** start of Text block **

Valley Lutheran High School is a private parochial school located in Saginaw Charter Township, Michigan. The school is owned and operated by the Lutheran Church–Missouri Synod. It was founded in 1977.

Sports
Valley Lutheran is a class "C" school. It did not have an American football team until the mid-1990s because of budget restrictions. As a result, the school was always well known for its soccer team and the annual homecoming dance was held in conjunction with a soccer match instead of the more traditional American football game.

The following sports are offered:

 Boys' soccer
 Girls' soccer
 American football
 Boys' cross country
 Girls' cross country
 Boys' basketball
 Girls' basketball
 Boys' wrestling
 Boys' bowling
 Girls' bowling
 Boys' baseball
 Boys' track
 Girls' track
 Boys' golf
 Girls' golf
 Girls' volleyball
 Cheerleading
 Pom poms
 Competitive pom poms
 Hockey
 Girls' softball

The "Carpet Dome"

** end of Text block **
** start of Dataset entries **

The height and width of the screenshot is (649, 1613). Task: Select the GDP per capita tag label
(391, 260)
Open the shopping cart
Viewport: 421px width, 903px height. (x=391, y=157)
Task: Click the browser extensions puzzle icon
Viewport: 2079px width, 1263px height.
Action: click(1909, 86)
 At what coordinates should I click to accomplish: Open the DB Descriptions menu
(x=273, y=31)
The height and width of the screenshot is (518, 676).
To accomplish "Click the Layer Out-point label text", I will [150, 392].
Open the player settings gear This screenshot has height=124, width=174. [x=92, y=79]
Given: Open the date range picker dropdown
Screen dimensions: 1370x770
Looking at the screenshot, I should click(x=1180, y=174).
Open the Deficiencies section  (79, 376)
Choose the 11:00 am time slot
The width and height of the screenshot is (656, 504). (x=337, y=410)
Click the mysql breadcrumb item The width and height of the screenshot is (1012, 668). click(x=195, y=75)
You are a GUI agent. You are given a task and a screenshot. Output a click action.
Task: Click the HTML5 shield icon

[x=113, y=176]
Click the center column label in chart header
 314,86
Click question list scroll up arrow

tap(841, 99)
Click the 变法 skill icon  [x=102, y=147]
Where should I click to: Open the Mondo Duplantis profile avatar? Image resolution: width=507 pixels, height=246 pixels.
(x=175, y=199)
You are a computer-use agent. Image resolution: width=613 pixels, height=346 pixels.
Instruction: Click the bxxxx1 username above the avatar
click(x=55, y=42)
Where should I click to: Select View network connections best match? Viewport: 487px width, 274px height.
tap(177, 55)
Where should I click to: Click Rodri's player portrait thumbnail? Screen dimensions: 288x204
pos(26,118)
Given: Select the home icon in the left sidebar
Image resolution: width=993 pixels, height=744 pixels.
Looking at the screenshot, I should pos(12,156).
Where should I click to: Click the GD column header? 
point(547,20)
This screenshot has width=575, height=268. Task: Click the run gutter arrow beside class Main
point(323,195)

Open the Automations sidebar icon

** end of Dataset entries **

Answer these questions using the Valley Lutheran High School text:
1. Which church body owns and operates the school?
2. What class of school is Valley Lutheran?
3. Why did the school lack an American football team until the mid-1990s?
The rows have no connection to the Valley Lutheran High School text.

Expected answer →
1. The Lutheran Church–Missouri Synod
2. Class "C"
3. Because of budget restrictions